Motivation is at the heart of being able to accomplish anything. When we are motivated to do the work, to put in the effort and to sacrifice the things we find comfortable we succeed. Suddenly our perception changes and time is no longer an obstacle but an opportunity to develop our skills. Pain ceases to be a reason to quit but transforms into a signpost of improvement. Failure is no longer an option. Failure is no longer the end result but becomes a lesson to be analyzed and dissected. It becomes one more lesson to learn from on our path to success.
Unwillingness masquerades as incapable. We need to be able to tell these two apart. There is always a reason we won’t do something. Some reasons are legitimate. We need to ask ourselves “am I incapable or unwilling.” If we are incapable the solution is simple; become capable. Ask yourself, “what do I need to do to develop the skills necessary to achieve success”. Do I need more time? Do I need put in more effort? Do I need the help and support of others? When we ask these questions a plan begins to develop fairly quickly.
If we are unwilling we just need to be honest about. There is no shame in being unwilling to do something. Being unwilling to do something can be a way of setting boundaries in our lives and with the people in our lives. Being unwilling to do something can be a way of seeing our true priorities.
I am unwilling to drink. I am unwilling to allow someone to abuse me. These are boundaries, and healthy ones at that. I am unwilling to put someone else’s happiness before mine. I am unwilling to do something that restricts my personal freedom. Those prioritize personal values, personal happiness and freedom. Unwillingness is not intrinsically negative.
So how did I beat the Box in the Motorcycle Safety Course?
I got honest. I changed my internal language. I admitted I was unwilling to be embarrassed by dropping the bike in front of others. I ask myself what I needed in order to not be embarrassed.

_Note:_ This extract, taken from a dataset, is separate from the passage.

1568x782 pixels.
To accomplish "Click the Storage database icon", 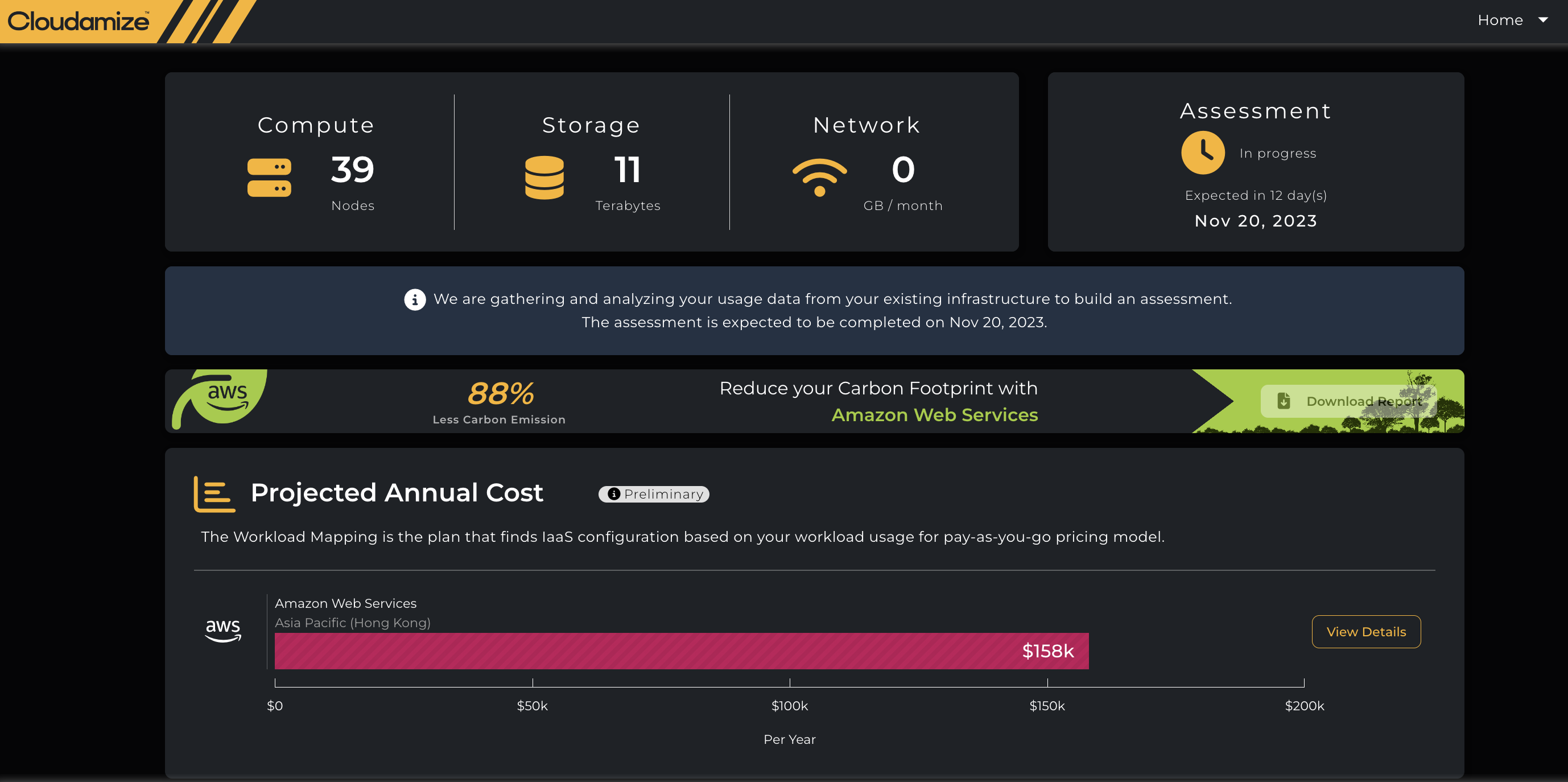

The answer was stupidly simple; I needed to not drop the bike. This prompted the next question and the beginning of an action plan. What did I need to do to not drop the bike in the Box? I needed to know how to do the box. I needed extra time to practice. So I researched slow speed maneuvers on motorcycles, educated myself on the physics of it all, and learned as many tricks as possible. Then I did the unthinkable; I asked the instructors for extra time to practice the Box. Instead of judgment and snide remarks I expected, I received a smile and was given as much time as I needed.
In the end I conquered the Box on the first try. I passed the course and received my license. More importantly I conquered my fear of others judgment by admitting to what I needed to be successful. I got honest with myself and stopped making excuses and giving up.
Can’t you or are you just unwilling to?
Are you ready to get honest with yourself?